What is required:
Whatever appears in the entries must be given again exactly.

______

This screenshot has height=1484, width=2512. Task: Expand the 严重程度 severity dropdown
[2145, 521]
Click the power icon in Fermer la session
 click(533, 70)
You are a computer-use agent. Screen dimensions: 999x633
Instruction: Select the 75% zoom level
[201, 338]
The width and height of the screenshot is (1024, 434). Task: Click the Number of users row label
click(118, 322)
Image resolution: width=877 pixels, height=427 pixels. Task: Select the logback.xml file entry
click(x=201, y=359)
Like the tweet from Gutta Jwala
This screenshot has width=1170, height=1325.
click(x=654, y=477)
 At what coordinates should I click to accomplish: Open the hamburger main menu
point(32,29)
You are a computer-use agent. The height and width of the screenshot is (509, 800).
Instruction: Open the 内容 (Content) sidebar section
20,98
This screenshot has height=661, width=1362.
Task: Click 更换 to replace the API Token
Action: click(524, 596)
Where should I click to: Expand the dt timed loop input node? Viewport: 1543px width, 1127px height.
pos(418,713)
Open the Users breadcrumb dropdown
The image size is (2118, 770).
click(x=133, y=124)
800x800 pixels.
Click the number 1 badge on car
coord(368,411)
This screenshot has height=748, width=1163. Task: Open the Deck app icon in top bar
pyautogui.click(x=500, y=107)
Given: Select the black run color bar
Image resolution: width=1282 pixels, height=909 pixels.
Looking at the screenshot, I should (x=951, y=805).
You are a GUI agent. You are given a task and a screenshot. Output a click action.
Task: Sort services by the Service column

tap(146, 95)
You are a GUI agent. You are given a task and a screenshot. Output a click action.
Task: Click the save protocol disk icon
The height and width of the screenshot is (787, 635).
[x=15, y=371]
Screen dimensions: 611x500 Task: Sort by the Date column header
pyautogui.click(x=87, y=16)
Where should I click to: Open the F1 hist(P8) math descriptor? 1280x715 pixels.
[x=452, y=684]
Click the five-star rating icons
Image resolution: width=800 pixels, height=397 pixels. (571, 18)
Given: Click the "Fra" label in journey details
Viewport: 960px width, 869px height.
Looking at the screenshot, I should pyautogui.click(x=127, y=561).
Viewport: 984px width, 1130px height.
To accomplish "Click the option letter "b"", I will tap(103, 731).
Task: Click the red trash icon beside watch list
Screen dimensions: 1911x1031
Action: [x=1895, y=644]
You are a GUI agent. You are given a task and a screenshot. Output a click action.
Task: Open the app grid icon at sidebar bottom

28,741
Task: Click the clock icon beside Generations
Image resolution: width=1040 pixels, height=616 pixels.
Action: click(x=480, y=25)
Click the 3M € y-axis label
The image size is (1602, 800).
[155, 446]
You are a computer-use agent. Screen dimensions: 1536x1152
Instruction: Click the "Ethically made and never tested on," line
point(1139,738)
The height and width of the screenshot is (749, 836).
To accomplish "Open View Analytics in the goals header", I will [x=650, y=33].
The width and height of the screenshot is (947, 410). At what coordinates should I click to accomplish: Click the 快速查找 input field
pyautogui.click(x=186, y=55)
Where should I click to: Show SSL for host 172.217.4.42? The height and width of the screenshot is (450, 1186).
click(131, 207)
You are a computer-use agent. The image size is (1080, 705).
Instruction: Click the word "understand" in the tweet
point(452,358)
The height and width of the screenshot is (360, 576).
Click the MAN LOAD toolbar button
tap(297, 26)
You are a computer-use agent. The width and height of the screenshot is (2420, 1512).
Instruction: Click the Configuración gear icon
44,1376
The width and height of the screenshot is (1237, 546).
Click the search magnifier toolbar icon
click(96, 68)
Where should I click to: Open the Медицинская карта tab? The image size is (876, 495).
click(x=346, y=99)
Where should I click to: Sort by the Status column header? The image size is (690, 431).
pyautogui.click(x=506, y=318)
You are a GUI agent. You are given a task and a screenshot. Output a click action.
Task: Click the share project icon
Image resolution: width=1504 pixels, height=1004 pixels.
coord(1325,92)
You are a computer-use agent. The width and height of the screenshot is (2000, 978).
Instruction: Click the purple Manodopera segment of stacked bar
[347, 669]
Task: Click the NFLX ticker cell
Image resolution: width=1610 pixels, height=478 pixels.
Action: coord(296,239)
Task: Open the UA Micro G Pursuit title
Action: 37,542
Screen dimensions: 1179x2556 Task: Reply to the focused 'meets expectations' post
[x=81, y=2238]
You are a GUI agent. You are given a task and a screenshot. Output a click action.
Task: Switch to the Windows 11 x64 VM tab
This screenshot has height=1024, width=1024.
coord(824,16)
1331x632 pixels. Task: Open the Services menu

______

Solution for this exercise:
This screenshot has height=1484, width=2512. Task: Expand the 严重程度 severity dropdown
[2145, 521]
Click the power icon in Fermer la session
 click(533, 70)
You are a computer-use agent. Screen dimensions: 999x633
Instruction: Select the 75% zoom level
[201, 338]
The width and height of the screenshot is (1024, 434). Task: Click the Number of users row label
click(118, 322)
Image resolution: width=877 pixels, height=427 pixels. Task: Select the logback.xml file entry
click(x=201, y=359)
Like the tweet from Gutta Jwala
This screenshot has width=1170, height=1325.
click(x=654, y=477)
 At what coordinates should I click to accomplish: Open the hamburger main menu
point(32,29)
You are a computer-use agent. The height and width of the screenshot is (509, 800).
Instruction: Open the 内容 (Content) sidebar section
20,98
This screenshot has height=661, width=1362.
Task: Click 更换 to replace the API Token
Action: click(524, 596)
Where should I click to: Expand the dt timed loop input node? Viewport: 1543px width, 1127px height.
pos(418,713)
Open the Users breadcrumb dropdown
The image size is (2118, 770).
click(x=133, y=124)
800x800 pixels.
Click the number 1 badge on car
coord(368,411)
This screenshot has height=748, width=1163. Task: Open the Deck app icon in top bar
pyautogui.click(x=500, y=107)
Given: Select the black run color bar
Image resolution: width=1282 pixels, height=909 pixels.
Looking at the screenshot, I should (x=951, y=805).
You are a GUI agent. You are given a task and a screenshot. Output a click action.
Task: Sort services by the Service column

tap(146, 95)
You are a GUI agent. You are given a task and a screenshot. Output a click action.
Task: Click the save protocol disk icon
The height and width of the screenshot is (787, 635).
[x=15, y=371]
Screen dimensions: 611x500 Task: Sort by the Date column header
pyautogui.click(x=87, y=16)
Where should I click to: Open the F1 hist(P8) math descriptor? 1280x715 pixels.
[x=452, y=684]
Click the five-star rating icons
Image resolution: width=800 pixels, height=397 pixels. (571, 18)
Given: Click the "Fra" label in journey details
Viewport: 960px width, 869px height.
Looking at the screenshot, I should pyautogui.click(x=127, y=561).
Viewport: 984px width, 1130px height.
To accomplish "Click the option letter "b"", I will tap(103, 731).
Task: Click the red trash icon beside watch list
Screen dimensions: 1911x1031
Action: [x=1895, y=644]
You are a GUI agent. You are given a task and a screenshot. Output a click action.
Task: Open the app grid icon at sidebar bottom

28,741
Task: Click the clock icon beside Generations
Image resolution: width=1040 pixels, height=616 pixels.
Action: click(x=480, y=25)
Click the 3M € y-axis label
The image size is (1602, 800).
[155, 446]
You are a computer-use agent. Screen dimensions: 1536x1152
Instruction: Click the "Ethically made and never tested on," line
point(1139,738)
The height and width of the screenshot is (749, 836).
To accomplish "Open View Analytics in the goals header", I will [x=650, y=33].
The width and height of the screenshot is (947, 410). At what coordinates should I click to accomplish: Click the 快速查找 input field
pyautogui.click(x=186, y=55)
Where should I click to: Show SSL for host 172.217.4.42? The height and width of the screenshot is (450, 1186).
click(131, 207)
You are a computer-use agent. The image size is (1080, 705).
Instruction: Click the word "understand" in the tweet
point(452,358)
The height and width of the screenshot is (360, 576).
Click the MAN LOAD toolbar button
tap(297, 26)
You are a computer-use agent. The width and height of the screenshot is (2420, 1512).
Instruction: Click the Configuración gear icon
44,1376
The width and height of the screenshot is (1237, 546).
Click the search magnifier toolbar icon
click(96, 68)
Where should I click to: Open the Медицинская карта tab? The image size is (876, 495).
click(x=346, y=99)
Where should I click to: Sort by the Status column header? The image size is (690, 431).
pyautogui.click(x=506, y=318)
You are a GUI agent. You are given a task and a screenshot. Output a click action.
Task: Click the share project icon
Image resolution: width=1504 pixels, height=1004 pixels.
coord(1325,92)
You are a computer-use agent. The width and height of the screenshot is (2000, 978).
Instruction: Click the purple Manodopera segment of stacked bar
[347, 669]
Task: Click the NFLX ticker cell
Image resolution: width=1610 pixels, height=478 pixels.
Action: coord(296,239)
Task: Open the UA Micro G Pursuit title
Action: 37,542
Screen dimensions: 1179x2556 Task: Reply to the focused 'meets expectations' post
[x=81, y=2238]
You are a GUI agent. You are given a task and a screenshot. Output a click action.
Task: Switch to the Windows 11 x64 VM tab
This screenshot has height=1024, width=1024.
coord(824,16)
1331x632 pixels. Task: Open the Services menu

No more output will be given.